▶ _SET PROBLEM_: Copy out the lines of the data verbatim, from the line containing "This screenshot has width=2559, height=1376." through the line containing "Action: point(404,313)", ends included.

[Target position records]
<<<<
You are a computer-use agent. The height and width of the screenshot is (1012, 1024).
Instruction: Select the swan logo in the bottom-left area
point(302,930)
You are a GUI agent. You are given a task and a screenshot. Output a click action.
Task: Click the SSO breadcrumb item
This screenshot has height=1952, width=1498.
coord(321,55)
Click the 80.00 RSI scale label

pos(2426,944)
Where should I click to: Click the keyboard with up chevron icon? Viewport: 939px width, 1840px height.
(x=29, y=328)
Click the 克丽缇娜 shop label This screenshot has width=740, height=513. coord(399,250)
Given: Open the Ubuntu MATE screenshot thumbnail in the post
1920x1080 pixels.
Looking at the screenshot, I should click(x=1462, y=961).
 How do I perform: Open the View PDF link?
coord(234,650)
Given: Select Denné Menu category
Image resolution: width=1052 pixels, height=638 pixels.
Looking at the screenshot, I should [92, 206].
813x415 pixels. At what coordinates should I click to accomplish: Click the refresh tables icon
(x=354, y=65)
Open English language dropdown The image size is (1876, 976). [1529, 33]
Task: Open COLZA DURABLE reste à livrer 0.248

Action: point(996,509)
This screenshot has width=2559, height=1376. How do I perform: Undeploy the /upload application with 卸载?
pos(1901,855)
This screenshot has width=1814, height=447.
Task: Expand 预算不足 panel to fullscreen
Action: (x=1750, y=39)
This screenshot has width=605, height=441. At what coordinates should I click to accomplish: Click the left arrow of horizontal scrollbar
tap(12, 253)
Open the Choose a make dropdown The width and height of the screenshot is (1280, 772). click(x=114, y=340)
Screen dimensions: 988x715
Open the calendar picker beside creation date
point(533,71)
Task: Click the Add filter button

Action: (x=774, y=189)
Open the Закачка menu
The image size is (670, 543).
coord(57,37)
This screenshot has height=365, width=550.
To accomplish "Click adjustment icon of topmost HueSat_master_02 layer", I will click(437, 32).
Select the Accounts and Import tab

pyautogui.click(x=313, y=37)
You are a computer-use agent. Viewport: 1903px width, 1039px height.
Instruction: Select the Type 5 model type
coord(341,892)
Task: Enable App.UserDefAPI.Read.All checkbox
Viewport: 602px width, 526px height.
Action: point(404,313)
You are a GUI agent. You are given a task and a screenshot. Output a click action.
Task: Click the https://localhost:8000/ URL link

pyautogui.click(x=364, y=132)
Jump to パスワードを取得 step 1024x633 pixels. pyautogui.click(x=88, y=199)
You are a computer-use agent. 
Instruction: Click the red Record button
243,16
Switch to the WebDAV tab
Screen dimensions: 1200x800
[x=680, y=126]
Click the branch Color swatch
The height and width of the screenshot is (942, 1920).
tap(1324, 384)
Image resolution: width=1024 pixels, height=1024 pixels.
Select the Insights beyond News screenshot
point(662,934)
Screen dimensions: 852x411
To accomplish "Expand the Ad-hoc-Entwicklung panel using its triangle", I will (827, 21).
>>>>
▶ _CORRECT RESULT_:
This screenshot has width=2559, height=1376. How do I perform: Undeploy the /upload application with 卸载?
pos(1901,855)
This screenshot has width=1814, height=447.
Task: Expand 预算不足 panel to fullscreen
Action: (x=1750, y=39)
This screenshot has width=605, height=441. At what coordinates should I click to accomplish: Click the left arrow of horizontal scrollbar
tap(12, 253)
Open the Choose a make dropdown The width and height of the screenshot is (1280, 772). click(x=114, y=340)
Screen dimensions: 988x715
Open the calendar picker beside creation date
point(533,71)
Task: Click the Add filter button

Action: (x=774, y=189)
Open the Закачка menu
The image size is (670, 543).
coord(57,37)
This screenshot has height=365, width=550.
To accomplish "Click adjustment icon of topmost HueSat_master_02 layer", I will click(437, 32).
Select the Accounts and Import tab

pyautogui.click(x=313, y=37)
You are a computer-use agent. Viewport: 1903px width, 1039px height.
Instruction: Select the Type 5 model type
coord(341,892)
Task: Enable App.UserDefAPI.Read.All checkbox
Viewport: 602px width, 526px height.
Action: point(404,313)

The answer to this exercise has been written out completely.